* **PARTS OF THE EXERCISE**:
- a) In the entries, swap "Instruction" for "Command" wherever it occurs, then write out everything from the line containing "Task: Select the" down to the last of the entries, changing nothing else.
- b) Carry on the look back at British television in 2017 from the point where it stops.

* **DOCUMENT EXTRACT**:

--------------------------------

Kenton Allen fast-forwards through 2017. He is terrified by Trump and thrilled by Bake Off, but looming over everything is Netflix
I can barely remember what I had for breakfast, so thinking back to January 2017 is a little challenging. From memory, I think we were all discussing whether Jay Hunt was going to host The Great British Bake Off.
Certainly, we were all discussing those Jay Hunt rumours, which must have been about the vacant position of Bake Off chair.
In other news, we were all braced for the Great British Drama Boom and hoping that Left Bank Pictures wouldn’t get any more commissions from SVoD services that hadn’t yet been invented.
In programming, Tom Hardy grunted about in the mud for Taboo, lots of famous faces grunted about in the snow for Fortitude 2 and there was grunting of a very different kind when Apple Tree Yard made its Sunday night debut on BBC One.

--------------------------------

* **RECORDS TO USE**:
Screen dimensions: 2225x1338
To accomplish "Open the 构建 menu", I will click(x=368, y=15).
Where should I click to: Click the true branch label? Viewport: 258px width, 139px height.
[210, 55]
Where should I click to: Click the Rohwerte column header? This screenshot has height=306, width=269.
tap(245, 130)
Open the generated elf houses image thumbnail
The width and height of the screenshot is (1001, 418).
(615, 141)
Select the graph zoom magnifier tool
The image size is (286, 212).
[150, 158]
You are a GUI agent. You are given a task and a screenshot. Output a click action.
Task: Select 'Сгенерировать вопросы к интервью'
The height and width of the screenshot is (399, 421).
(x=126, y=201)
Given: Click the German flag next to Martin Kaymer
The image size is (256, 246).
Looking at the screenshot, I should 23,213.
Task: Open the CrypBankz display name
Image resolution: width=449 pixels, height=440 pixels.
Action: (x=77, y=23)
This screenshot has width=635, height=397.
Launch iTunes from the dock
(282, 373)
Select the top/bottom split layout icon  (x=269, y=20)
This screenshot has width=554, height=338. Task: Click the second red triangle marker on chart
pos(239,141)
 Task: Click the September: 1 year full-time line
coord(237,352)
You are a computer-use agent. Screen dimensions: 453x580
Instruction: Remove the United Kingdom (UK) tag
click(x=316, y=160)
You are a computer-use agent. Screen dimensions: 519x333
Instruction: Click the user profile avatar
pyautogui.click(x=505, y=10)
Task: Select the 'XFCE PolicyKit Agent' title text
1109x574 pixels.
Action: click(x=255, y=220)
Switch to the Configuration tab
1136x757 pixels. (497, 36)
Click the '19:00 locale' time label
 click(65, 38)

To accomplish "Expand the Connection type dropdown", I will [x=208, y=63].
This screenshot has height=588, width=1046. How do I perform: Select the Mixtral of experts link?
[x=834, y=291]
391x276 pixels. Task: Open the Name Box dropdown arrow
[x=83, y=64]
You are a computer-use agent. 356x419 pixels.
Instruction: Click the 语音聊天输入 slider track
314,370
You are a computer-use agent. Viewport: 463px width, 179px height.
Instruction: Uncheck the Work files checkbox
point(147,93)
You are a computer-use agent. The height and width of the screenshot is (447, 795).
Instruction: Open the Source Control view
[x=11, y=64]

--------------------------------

* **TASK RESULTS**:
- a)
Task: Select the 'XFCE PolicyKit Agent' title text
1109x574 pixels.
Action: click(x=255, y=220)
Switch to the Configuration tab
1136x757 pixels. (497, 36)
Click the '19:00 locale' time label
 click(65, 38)

To accomplish "Expand the Connection type dropdown", I will [x=208, y=63].
This screenshot has height=588, width=1046. How do I perform: Select the Mixtral of experts link?
[x=834, y=291]
391x276 pixels. Task: Open the Name Box dropdown arrow
[x=83, y=64]
You are a computer-use agent. 356x419 pixels.
Command: Click the 语音聊天输入 slider track
314,370
You are a computer-use agent. Viewport: 463px width, 179px height.
Command: Uncheck the Work files checkbox
point(147,93)
You are a computer-use agent. The height and width of the screenshot is (447, 795).
Command: Open the Source Control view
[x=11, y=64]

- b)
Across the Pond, and presumably to deflect us all from the horror show that was the inauguration of the Donald, our chums at Netflix were promising to launch a new drama series on the hour, every hour, for the next 12 months, until we all started to bleed from the eyeballs. It’s going to be a fun year! Unless Trump does something stupid… like provokes the North Koreans into testing out their nukes or retweets some random British fascist fake news. But he wouldn’t do that – we all pray.
One of my favourite actors, Kevin Spacey, is back for House of Cards season five. I love Kevin Spacey. He is the best.
In other news, Big Talk starts shooting season seven of Cold Feet. This involves plenty of trips to Manchester. I can’t help wondering why Channel 4 doesn’t move to this fabulous city. Note to self, someone should suggest it but I mentally note, like a teenager, #itwillneverhappen.
Broadchurch season three launches on ITV. Critics say the show is back to its best. The Nightly Show also launches on ITV. Critics slay the show. But I suspect Kevin Lygo knows what he’s doing. I love Kevin Lygo. He is the best.
Bloody hell! It’s all kicked off at Channel 4. First up, 50% of The Mighty Boosh and a brilliantly witty Danish lesbian are hosting GBBO. Those Jay Hunt rumours have now gone bonkers. Not least because, in the world’s worst-kept secret, David Abraham has announced he is standing down as CEO to start a GBBO-themed cupcake shop, I think.
Tipped candidates include Jay Hunt, J Hunt and Jacqueline Hunt, alongside the likes of Julian Barratt of The Mighty Boosh, Mel and Sue (job-share box tick) and Kevin Lygo. I love Kevin Lygo. He is still the best.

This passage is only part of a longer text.